Virtual volunteering, sometimes called online volunteering, has been growing in popularity in the last decade. Not only is there now a greater quantity of virtual volunteering opportunities, but there is also a greater range of such opportunities. In its infancy, virtual volunteering targeted mainly technical support personnel, who could assist organizations with jobs like coding or web design. Now, virtual volunteering opportunities are as diverse as in-person opportunities, opening the doors for anybody with an Internet connection to help.
Known for flexibility, virtual volunteering might be the perfect answer to people with a passion to serve but limits in their availability. If you’re ready to think outside the box, consider these easy steps to finding the right virtual volunteering opportunity.
1. What skills can you offer?
Think of the skills you enjoy practicing and wish to contribute to a needy cause. Maybe writing is your forte, in which case you could help an organization write grants for fundraising or blogs for their web site. Are you a whiz with social media? Use your savvy skills to help an organization boost their social media presence. Do you have excellent communication skills? If so, you could become a “tele-tutor,” perhaps with Innovations For Learning, Inc., in which you would be matched with a student, whom you would tutor via video calls. Or, you could offer support to teens experiencing personal traumas through Crisis Text Line. The possibilities are endless!
2. What’s your passion?
Now that you’ve identified your skills, think about a cause that you want to serve. Maybe you care deeply about helping disadvantaged youth, or maybe you’re passionate about the environment. You can even think bigger, and serve a cause overseas. Head to VolunteerMatch, plug in the cause you want to serve, and then narrow the results according to virtual volunteering. UNVolunteers, which focuses entirely on virtual volunteering, allows you to search for causes worldwide. Now more than ever, there is no limit to your ability to serve!
3. What type of arrangement do you prefer?
Believe it or not, there are two kinds of virtual volunteering. Founder of CareerVillage.org, Jared Chung, describes them as the remote/telecommuting model and the “virtual volunteering 2.0” model. The first option requires you to complete a particular project for an organization, from beginning to end. Virtual volunteering 2.0 functions solely through the Internet. This means that your volunteer work isn’t a project that you complete on your own and turn in later; rather, communicating via the Internet or phone is your work, and it is ongoing. Crisis Text Line is an example, as well as Chung’s organization, which allows professionals to offer career advice online to disadvantaged youth.

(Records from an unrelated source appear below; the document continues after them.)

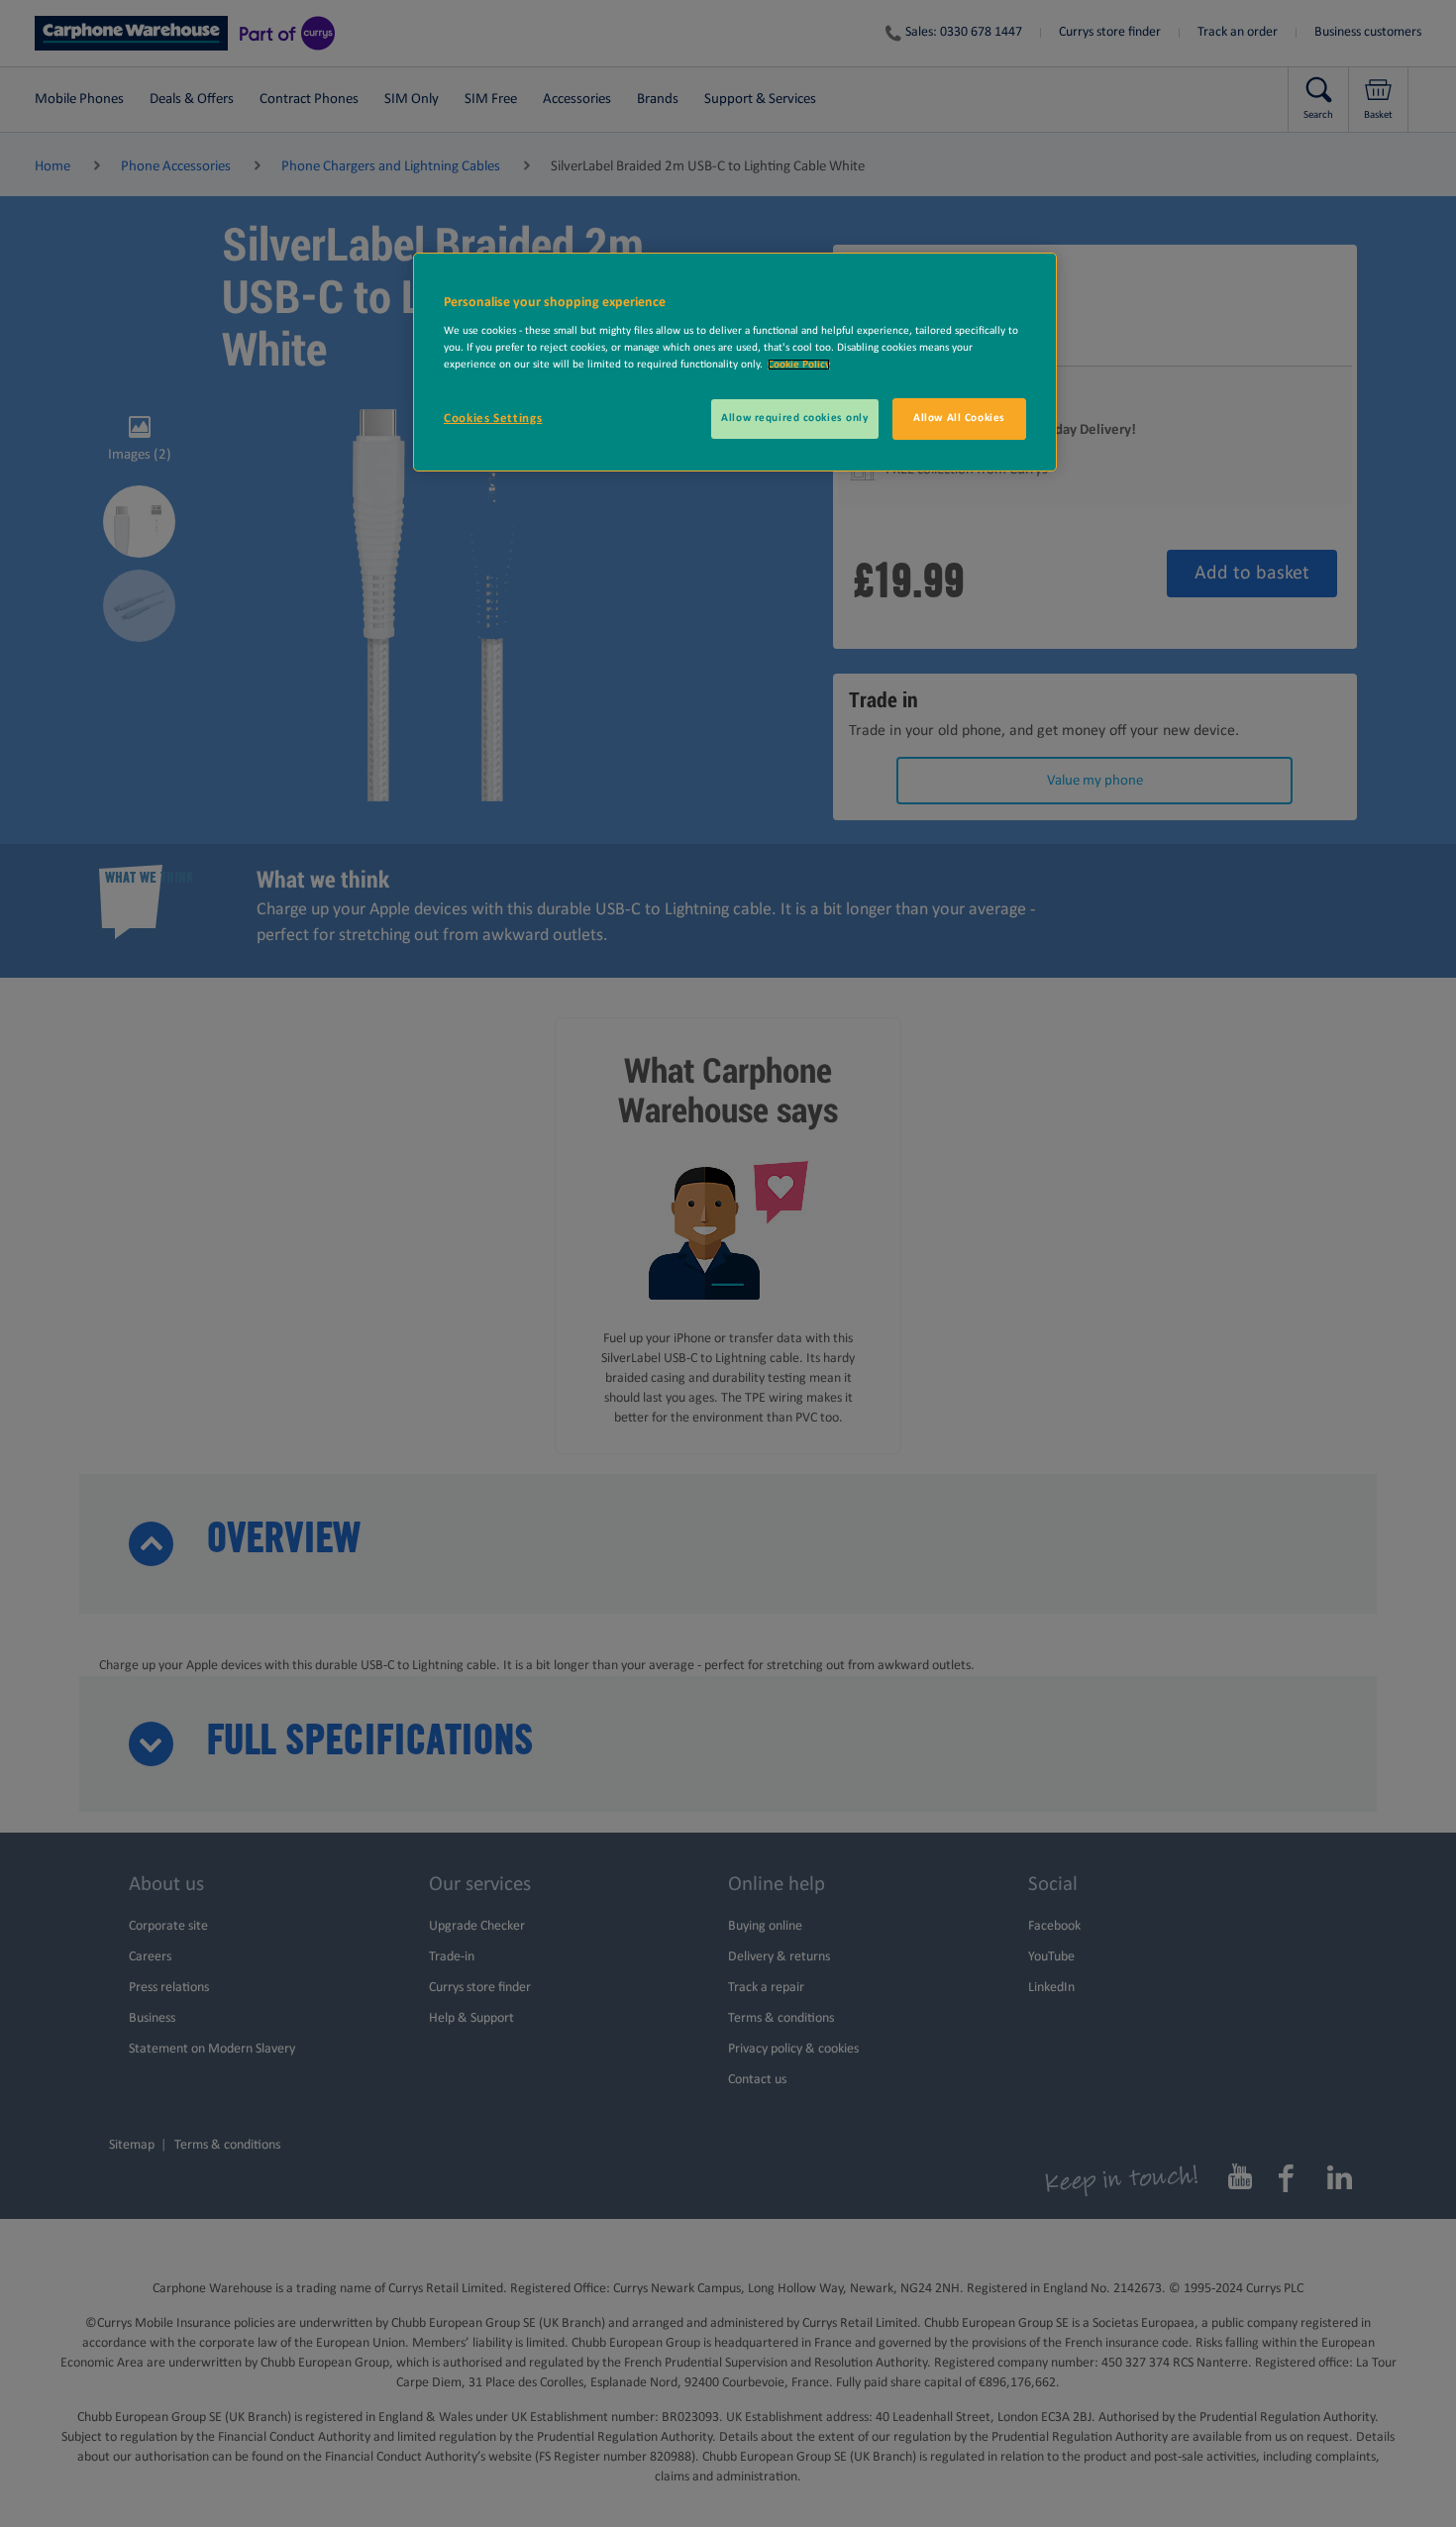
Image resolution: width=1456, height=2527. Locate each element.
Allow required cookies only (794, 418)
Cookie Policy (799, 364)
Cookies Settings (493, 418)
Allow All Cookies (959, 418)
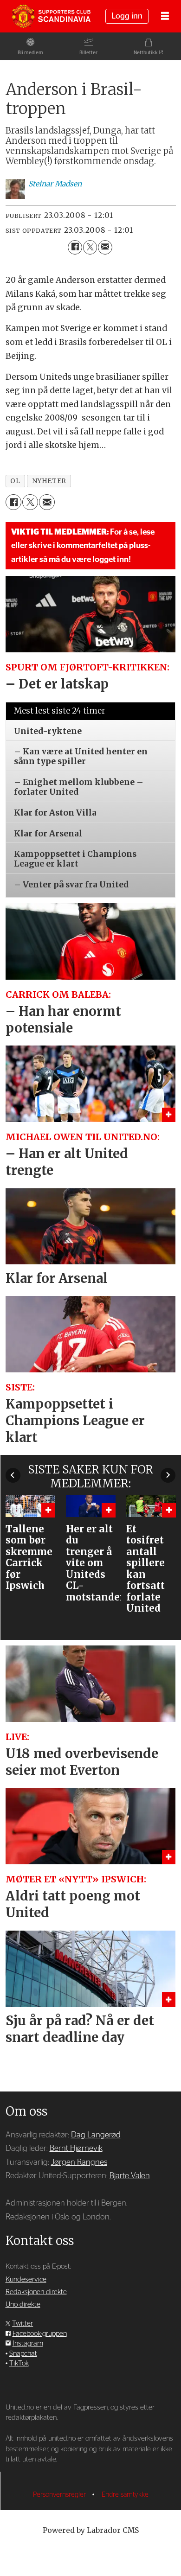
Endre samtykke (125, 2494)
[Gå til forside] (51, 16)
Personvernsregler (60, 2494)
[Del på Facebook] (75, 247)
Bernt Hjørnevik (76, 2148)
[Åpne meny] (165, 16)
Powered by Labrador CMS (91, 2530)
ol (15, 481)
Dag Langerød (96, 2135)
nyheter (49, 481)
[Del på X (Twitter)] (90, 247)
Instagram (28, 2343)
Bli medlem (30, 52)
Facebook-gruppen (40, 2333)
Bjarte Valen (130, 2176)
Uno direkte (23, 2304)
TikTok (19, 2363)
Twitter (22, 2323)
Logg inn (126, 16)
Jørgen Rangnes (79, 2162)
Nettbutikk (146, 52)
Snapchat (23, 2353)
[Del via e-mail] (105, 247)
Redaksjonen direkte (36, 2292)
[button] (13, 1475)
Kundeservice (26, 2279)
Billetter (88, 52)
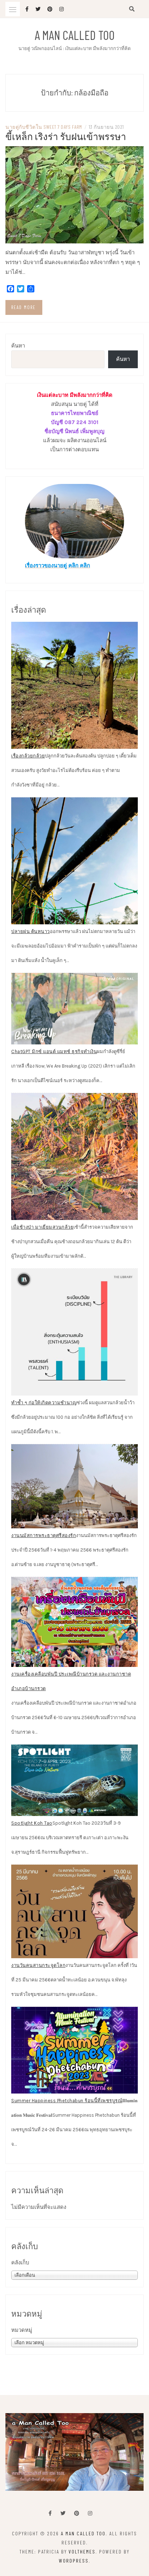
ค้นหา (18, 345)
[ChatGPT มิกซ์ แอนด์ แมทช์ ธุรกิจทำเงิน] (74, 1008)
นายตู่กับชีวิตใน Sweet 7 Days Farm (43, 127)
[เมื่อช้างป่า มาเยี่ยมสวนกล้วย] (74, 1156)
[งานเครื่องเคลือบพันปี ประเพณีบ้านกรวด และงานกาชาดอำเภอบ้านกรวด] (74, 1622)
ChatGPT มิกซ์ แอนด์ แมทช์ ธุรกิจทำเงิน (54, 1051)
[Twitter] (62, 2513)
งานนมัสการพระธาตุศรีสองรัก (43, 1535)
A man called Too (75, 34)
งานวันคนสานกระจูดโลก (38, 1965)
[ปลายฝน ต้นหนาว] (74, 860)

4. How much time can you devote?
Be realistic, and determine the amount of time you can offer. Do you have a sustained period of a few hours every week, which could fit well with remote/telecommuting volunteering? Do you have just an hour, once or twice per week? Or, do you have only spare 15 minutes here and there, perhaps on your lunch break, or while you’re riding the train to work? If you think your time will be sporadic, consider yourself a “micro-volunteer,” and rest assured that there are organizations that need you. According to Forbes contributor, Ryan Scott, micro-volunteers do “simple volunteer projects in small increments of time.” This might include volunteering for a museum by helping them add tag lines to their images online, which will improve searchability. Most volunteer search engines will allow you to narrow your searches by indicating how much spare time you have each week.
5. Are the roles and requirements clearly defined?
Once you have narrowed your search according to skill, cause, type, and time, you’re on the brink of making your selection. As you peruse opportunities, make sure that the opportunity you select has clearly defined responsibilities and duties. While most volunteer opportunities will have definite parameters and guidance, there might be some that are vague. Be careful to avoid vague opportunities, which will lead to bumps in the road and undue frustration.